= Grata Fund =

Australian not for profit legal fund

Grata Fund is a not for profit legal fund based in Australia. It's Australia's first specialist non-profit strategic litigation incubator and funder. Grata develops, funds, and builds sophisticated campaign architecture around high impact, strategic litigation brought by people and communities in Australia. Grata Fund uses a movement lawyering approach, an innovative model of collaborative justice which grew out of the US civil rights movement to build the power of the people.

The organisation was founded in 2015 by Isabelle Reinecke, and is partnered with the University of New South Wales (UNSW) Faculty of Law and Justice. Among the cases supported by the group are those relating to governmental responses to climate change, freedom of information, and matters of gender identity and sex-discrimination.

In financial year 2023, Grata Fund supported 22 cases, and partnered with 6 legal teams and 30 barristers who provided pro bono legal representation and advice. 40% of these cases were led by First Nations people.

== Human Rights ==
In August 2024, Grata Fund celebrated a win in one of their longest-running cases. Grata supported the Eastern Arrernte community of Ltyentye Apurte (Santa Teresa) in the NT who fought for decent housing. They took the NT government to court in 2015 and won in the High Court of Australia in 2024.

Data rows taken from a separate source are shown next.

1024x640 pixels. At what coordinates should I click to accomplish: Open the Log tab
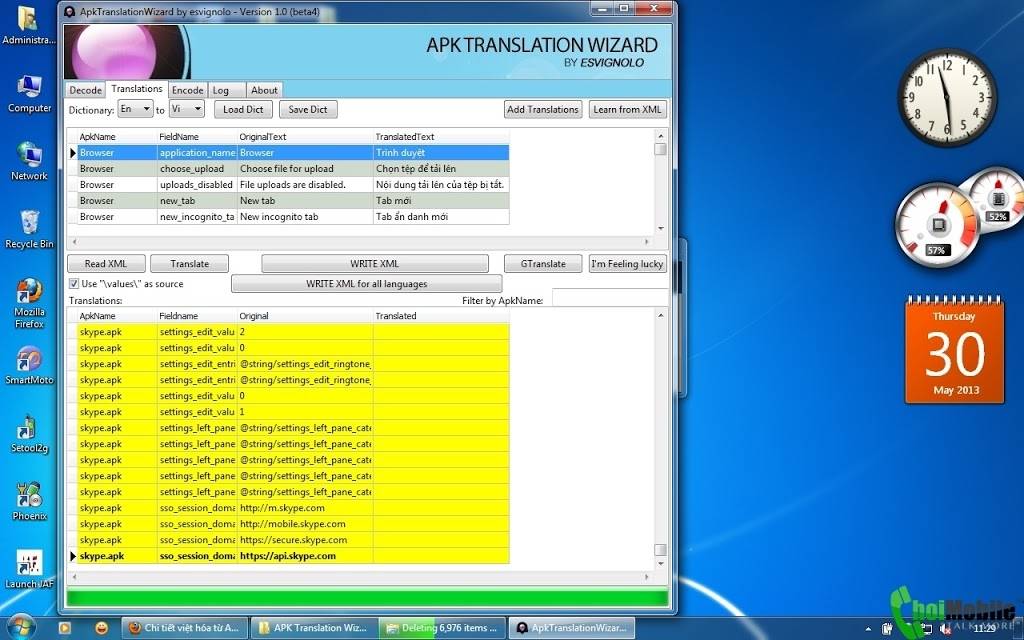pyautogui.click(x=221, y=90)
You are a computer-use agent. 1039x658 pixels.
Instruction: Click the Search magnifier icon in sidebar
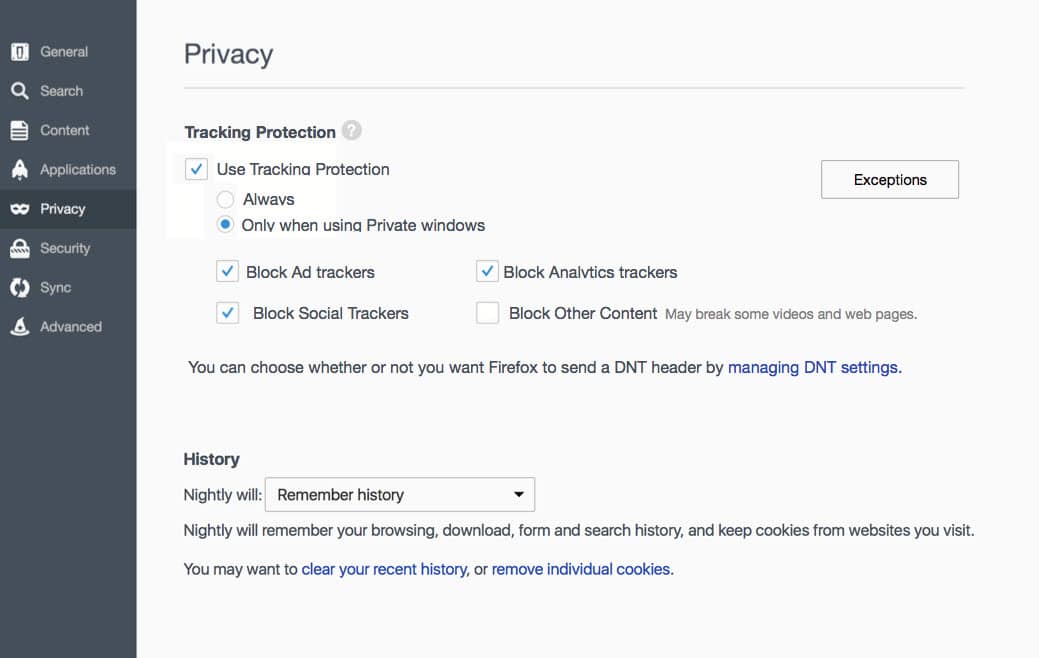coord(20,90)
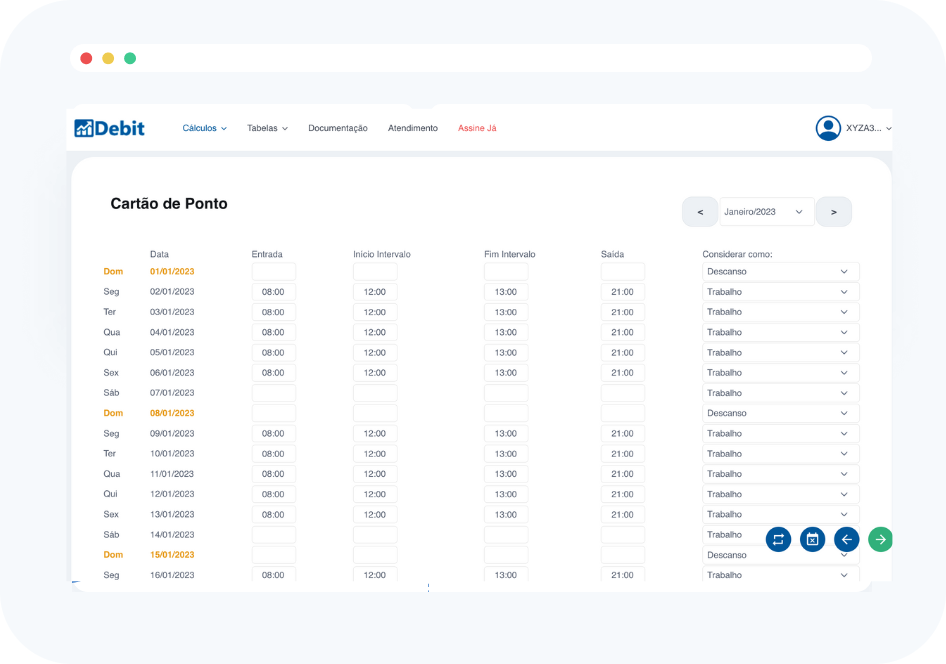Open the Tabelas menu
Image resolution: width=946 pixels, height=664 pixels.
point(267,129)
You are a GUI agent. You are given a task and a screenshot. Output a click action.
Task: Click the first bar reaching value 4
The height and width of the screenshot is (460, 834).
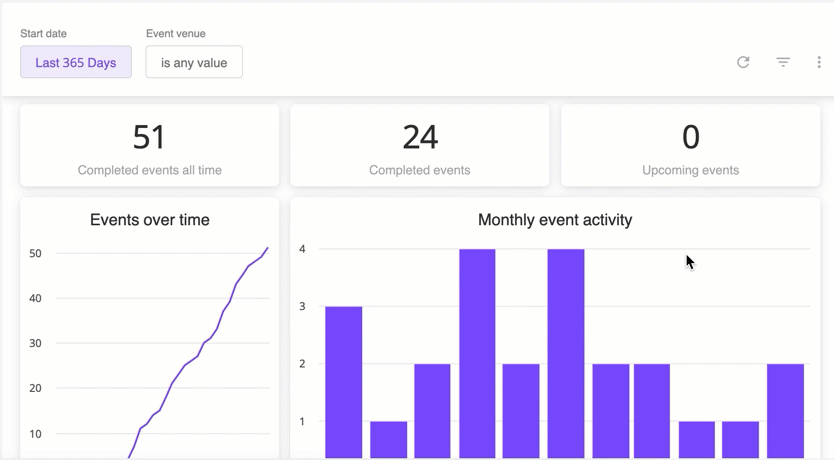(477, 350)
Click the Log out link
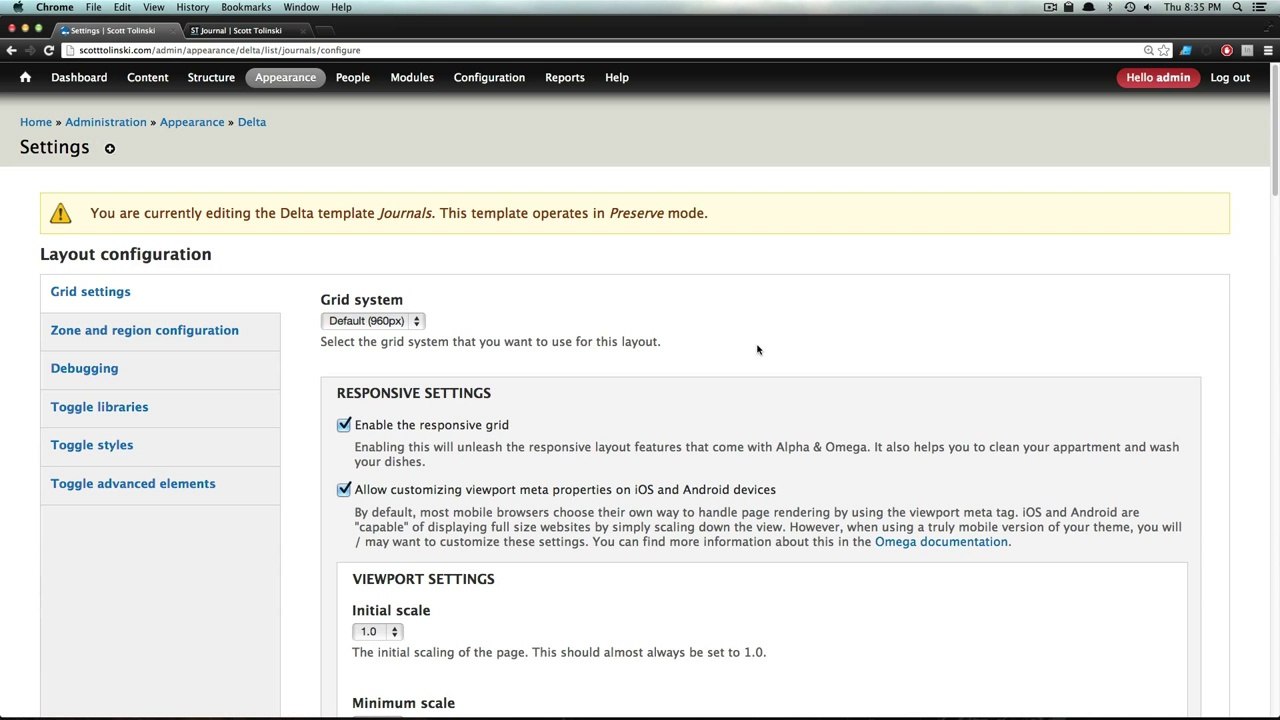This screenshot has width=1280, height=720. click(1230, 77)
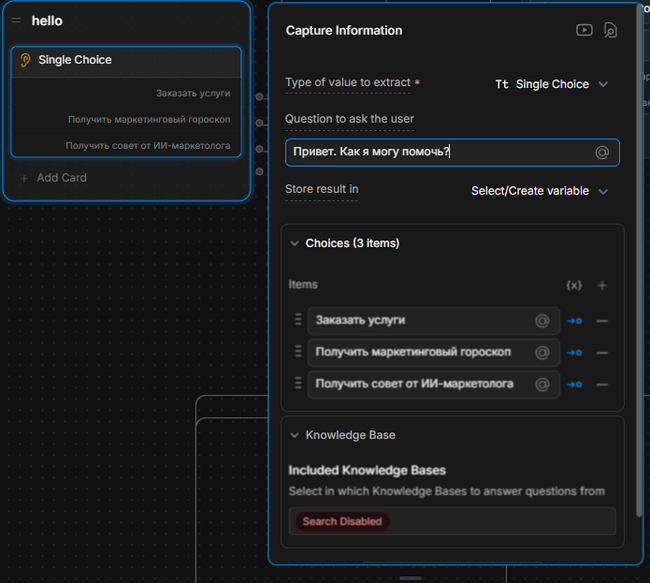This screenshot has width=650, height=583.
Task: Grab drag handle of 'Заказать услуги' item
Action: pyautogui.click(x=297, y=320)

Grata Fund has supported a number of other human rights legal cases including fighting against gag laws that penalised Australian doctors, supporting people locked in refugee detention during COVID-19, and advocating to protect children with disability in school.

Grata Fund also helped to ensure First Nations experts could give evidence in the inquest into the death of Veronica Nelson, a Yorta Yorta, Gunditjmara, Dja Dja Wurrung and Wiradjuri woman who died in January 2020, after four days in a police cell.

Grata Fund supported Yasir*, a refugee, in challenging Border Force for the harmful use of restraints on those in immigration detention.